La violencia contra las mujeres en la República Dominicana ha alcanzado niveles alarmantes, lo que exige una respuesta inmediata del Gobierno, el Poder Judicial y el Ministerio Público. Estos organismos tienen la responsabilidad de actuar con firmeza ante los crímenes que afectan a mujeres, perpetrados por individuos que parecen estar fuera de control.
Es fundamental dejar de lado la indiferencia y la irresponsabilidad para abordar esta crisis que está causando un profundo daño a la sociedad. La falta de acción no solo perpetúa el sufrimiento de las víctimas, sino que también deja a muchos niños en la orfandad y con cicatrices emocionales que perdurarán toda la vida.
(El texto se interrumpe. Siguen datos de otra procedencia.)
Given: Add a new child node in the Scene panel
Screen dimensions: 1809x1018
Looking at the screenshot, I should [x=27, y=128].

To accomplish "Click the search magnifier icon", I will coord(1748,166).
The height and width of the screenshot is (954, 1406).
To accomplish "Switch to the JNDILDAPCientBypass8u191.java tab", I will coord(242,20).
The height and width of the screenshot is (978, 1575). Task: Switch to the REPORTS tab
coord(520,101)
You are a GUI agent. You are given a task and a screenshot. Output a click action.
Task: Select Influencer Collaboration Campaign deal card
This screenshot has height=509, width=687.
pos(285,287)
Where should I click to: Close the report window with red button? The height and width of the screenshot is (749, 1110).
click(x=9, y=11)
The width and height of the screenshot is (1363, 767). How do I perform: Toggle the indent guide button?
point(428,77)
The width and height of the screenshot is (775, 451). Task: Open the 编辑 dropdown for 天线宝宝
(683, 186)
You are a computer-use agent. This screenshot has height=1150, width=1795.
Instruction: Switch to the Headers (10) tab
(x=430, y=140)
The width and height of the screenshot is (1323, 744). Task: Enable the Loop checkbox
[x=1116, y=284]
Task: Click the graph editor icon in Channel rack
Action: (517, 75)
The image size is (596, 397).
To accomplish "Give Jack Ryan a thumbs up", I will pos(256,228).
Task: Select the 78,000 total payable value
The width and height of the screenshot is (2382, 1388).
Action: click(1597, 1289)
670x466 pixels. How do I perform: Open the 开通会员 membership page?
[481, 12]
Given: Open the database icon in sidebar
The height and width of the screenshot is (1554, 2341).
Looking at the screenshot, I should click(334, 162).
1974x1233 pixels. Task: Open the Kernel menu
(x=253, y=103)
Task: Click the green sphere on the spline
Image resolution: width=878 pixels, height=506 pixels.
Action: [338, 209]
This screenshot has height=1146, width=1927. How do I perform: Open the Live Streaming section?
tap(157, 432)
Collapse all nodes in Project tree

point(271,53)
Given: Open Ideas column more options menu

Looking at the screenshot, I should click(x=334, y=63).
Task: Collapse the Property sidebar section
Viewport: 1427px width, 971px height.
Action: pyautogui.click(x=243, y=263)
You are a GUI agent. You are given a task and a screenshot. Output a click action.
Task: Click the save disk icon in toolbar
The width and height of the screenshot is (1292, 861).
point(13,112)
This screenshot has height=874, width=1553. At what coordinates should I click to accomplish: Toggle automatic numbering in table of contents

La situación exige un compromiso real para frenar esta «industria del dolor», donde familias enteras se ven afectadas por la pérdida de sus seres queridos. No se puede permitir que más padres y madres tengan que enfrentar la tragedia de enterrar a sus hijas, víctimas de agresores que continúan actuando sin temor a consecuencias.
Es momento de que las autoridades tomen medidas efectivas y se comprometan a erradicar la violencia de género en el país. La sociedad espera acciones concretas que garanticen la seguridad y el bienestar de las mujeres, así como el respeto a sus derechos fundamentales.